China’s producer prices rose 7.5 percent in July from a year earlier, the biggest gain in almost three years, after jumping 7.1 percent the previous month, today’s reports showed. Food costs climbed 14.8 percent and non-food inflation was 2.9 percent. Pork jumped 57 percent.
Merrill Lynch’s Lu said that the ruling Communist Party is unlikely to ease monetary policy and may have a fiscal response, including more spending on social housing and water infrastructure. Banks already face risks from lending to local-government financing vehicles.
“In case the global economy slows down sharply, it will hurt Chinese exports and consumption, and the room for China to stimulate itself out of the problem will be smaller than 2008/09,” Vincent Chan and Peggy Chan, Hong Kong-based analysts at Credit Suisse Group AG, said in a report yesterday. “There is no escape.”
European Central Bank purchases of Spanish and Italian government debt and pledges by the Group of Seven nations and the G-20 to support financial stability are yet to quell investors’ concern that the global recovery is fading away.
Europe’s debt crisis is “nowhere near an end game,” Harvard University economist Kenneth Rogoff said on Bloomberg Television today, adding that policy makers need to act with “overwhelming force.” In the U.S., the Federal Reserve is likely to embark on a third round of asset purchases, he said.
The Chinese government has already paused for eight weeks in raising banks’ reserve requirements, the longest gap since the latest series of increases began in November, as smaller businesses complain of funding shortages. Interest rates rose as recently as last month.
“Beijing will obviously be worried about external weakness and global market volatility, but with inflation still too high for comfort we continue to expect one more rate hike in the next few months,” said Brian Jackson, a Hong Kong-based emerging-market strategist at Royal Bank of Canada.
UBS AG and Standard Chartered Bank forecast no more rate increases this year.
The good news for policy makers is that inflation has likely peaked, according to analysts at lenders including Standard Chartered. Consumer-price gains may ease to 4 percent by year-end on smaller increases in food costs, UBS says.
Weakening global growth may also help to tame price pressures as costs for commodities tumble.

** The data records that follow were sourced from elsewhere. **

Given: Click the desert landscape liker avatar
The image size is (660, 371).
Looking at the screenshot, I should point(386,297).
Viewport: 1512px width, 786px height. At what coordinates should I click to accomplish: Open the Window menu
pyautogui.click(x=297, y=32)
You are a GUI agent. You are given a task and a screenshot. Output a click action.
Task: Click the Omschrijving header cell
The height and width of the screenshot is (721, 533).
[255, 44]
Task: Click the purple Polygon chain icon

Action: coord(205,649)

In New York, oil headed today for its biggest two-day plunge in more than two years as Brent tumbled below $100 a barrel.

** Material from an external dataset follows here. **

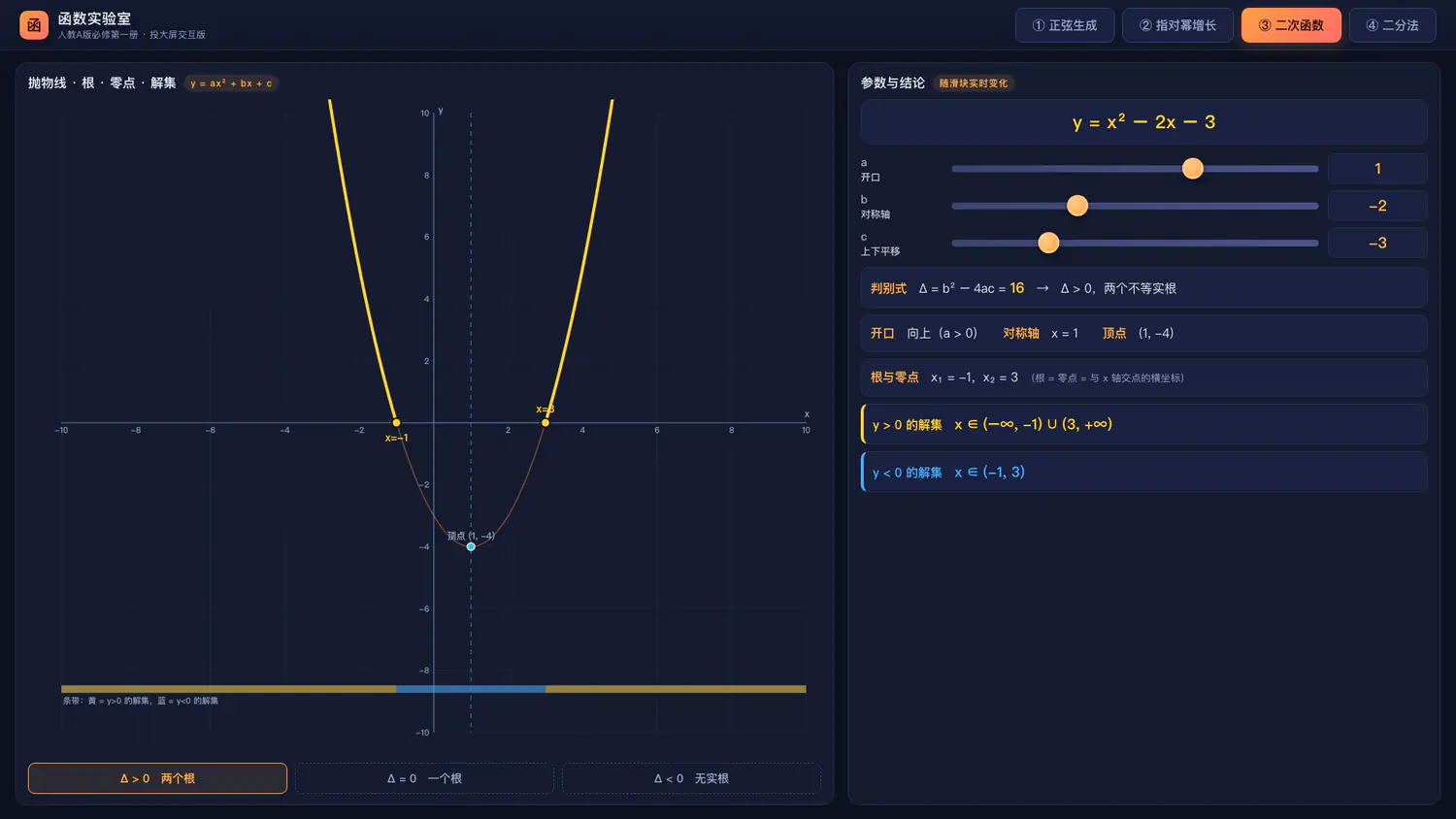
Task: Click the c value field showing −3
Action: coord(1377,243)
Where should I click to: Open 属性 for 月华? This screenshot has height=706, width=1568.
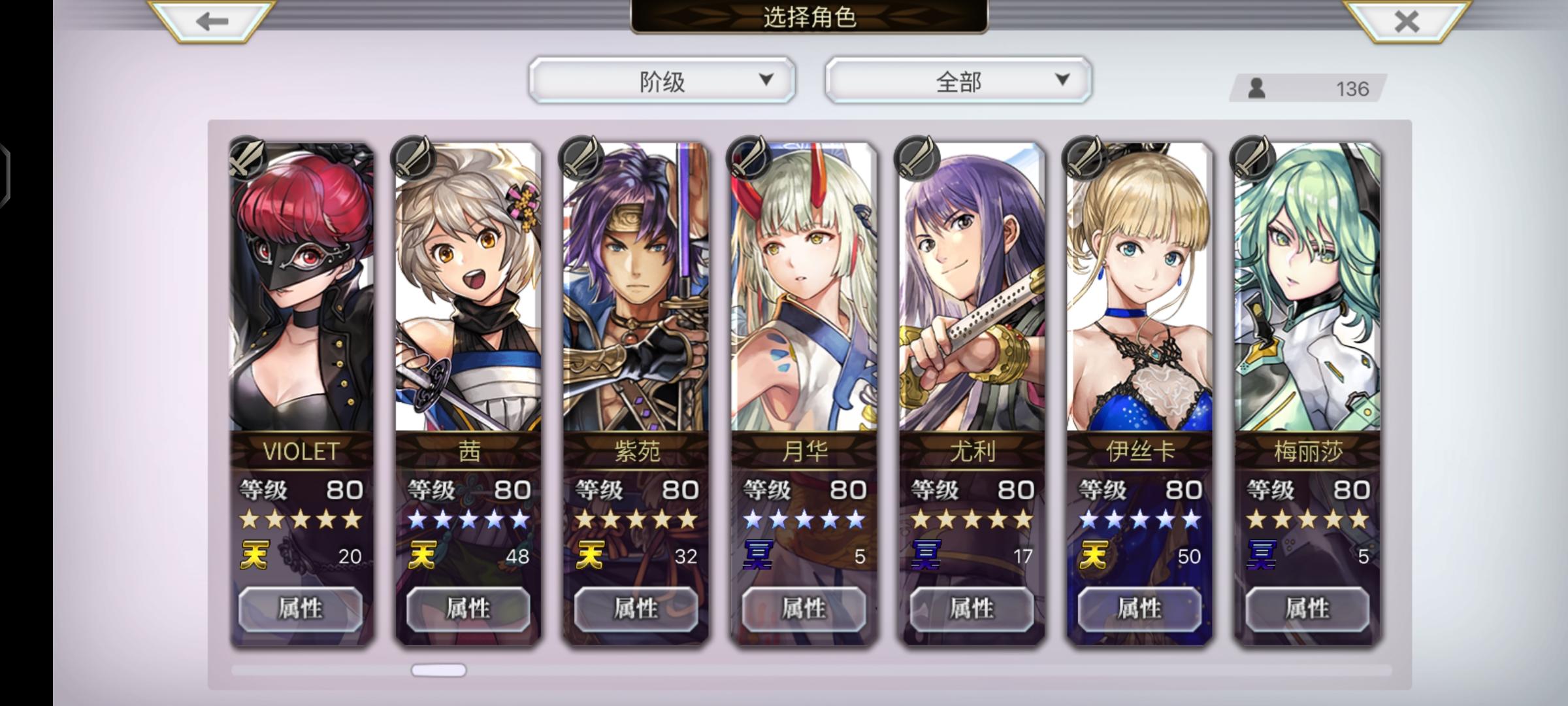coord(804,609)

In China, there are signs officials are confident that inflation will ease. Cooking oil supplier Wilmar International Ltd. has been allowed to raise prices after saying in April that the government had asked it to hold off. The Singapore-based company announced increases of about 5 percent on Aug. 2.
Mizuho Securities Asia Ltd. estimates that full-year average inflation will be 5.3 percent, 1.3 percentage points higher than the government’s target. The People’s Bank of China said Aug. 1 that it was too early to loosen monetary policy because of the risk that inflation may accelerate.